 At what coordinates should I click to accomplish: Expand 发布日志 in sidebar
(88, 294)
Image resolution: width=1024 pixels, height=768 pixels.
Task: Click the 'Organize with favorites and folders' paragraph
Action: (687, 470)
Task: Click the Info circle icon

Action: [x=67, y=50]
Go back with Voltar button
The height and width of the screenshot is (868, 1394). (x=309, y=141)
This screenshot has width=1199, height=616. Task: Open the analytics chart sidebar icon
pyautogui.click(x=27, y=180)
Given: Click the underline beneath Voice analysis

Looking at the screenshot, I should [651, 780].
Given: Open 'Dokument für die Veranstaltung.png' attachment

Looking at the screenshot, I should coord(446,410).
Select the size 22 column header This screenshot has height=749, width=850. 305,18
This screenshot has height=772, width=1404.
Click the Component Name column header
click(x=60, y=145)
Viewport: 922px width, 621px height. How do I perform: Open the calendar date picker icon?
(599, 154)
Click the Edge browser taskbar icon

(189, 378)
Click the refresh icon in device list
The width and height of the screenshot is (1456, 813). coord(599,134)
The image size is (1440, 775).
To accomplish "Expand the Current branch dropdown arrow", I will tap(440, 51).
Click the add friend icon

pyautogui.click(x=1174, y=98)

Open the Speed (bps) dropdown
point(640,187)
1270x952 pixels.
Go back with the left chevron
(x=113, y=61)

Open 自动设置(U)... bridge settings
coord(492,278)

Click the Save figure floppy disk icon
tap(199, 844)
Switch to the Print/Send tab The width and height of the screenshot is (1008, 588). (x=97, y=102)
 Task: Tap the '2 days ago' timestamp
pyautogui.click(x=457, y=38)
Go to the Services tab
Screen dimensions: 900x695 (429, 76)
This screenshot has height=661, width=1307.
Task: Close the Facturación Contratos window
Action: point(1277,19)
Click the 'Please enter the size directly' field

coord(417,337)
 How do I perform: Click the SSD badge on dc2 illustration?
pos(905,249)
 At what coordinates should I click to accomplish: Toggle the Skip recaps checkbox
◆ ◆ ◆ ◆ ◆ ◆ ◆
THE PROBLEM - Repeat the material starting at the line containing "Select the size" and ending at the line containing "pyautogui.click(x=457, y=38)", substituting "menu" for "dropdown" and leaving everything else unchanged.

PROBLEM SOLUTION -
Select the size 22 column header This screenshot has height=749, width=850. 305,18
This screenshot has height=772, width=1404.
Click the Component Name column header
click(x=60, y=145)
Viewport: 922px width, 621px height. How do I perform: Open the calendar date picker icon?
(599, 154)
Click the Edge browser taskbar icon

(189, 378)
Click the refresh icon in device list
The width and height of the screenshot is (1456, 813). coord(599,134)
The image size is (1440, 775).
To accomplish "Expand the Current branch menu arrow", I will tap(440, 51).
Click the add friend icon

pyautogui.click(x=1174, y=98)

Open the Speed (bps) menu
point(640,187)
1270x952 pixels.
Go back with the left chevron
(x=113, y=61)

Open 自动设置(U)... bridge settings
coord(492,278)

Click the Save figure floppy disk icon
tap(199, 844)
Switch to the Print/Send tab The width and height of the screenshot is (1008, 588). (x=97, y=102)
 Task: Tap the '2 days ago' timestamp
pyautogui.click(x=457, y=38)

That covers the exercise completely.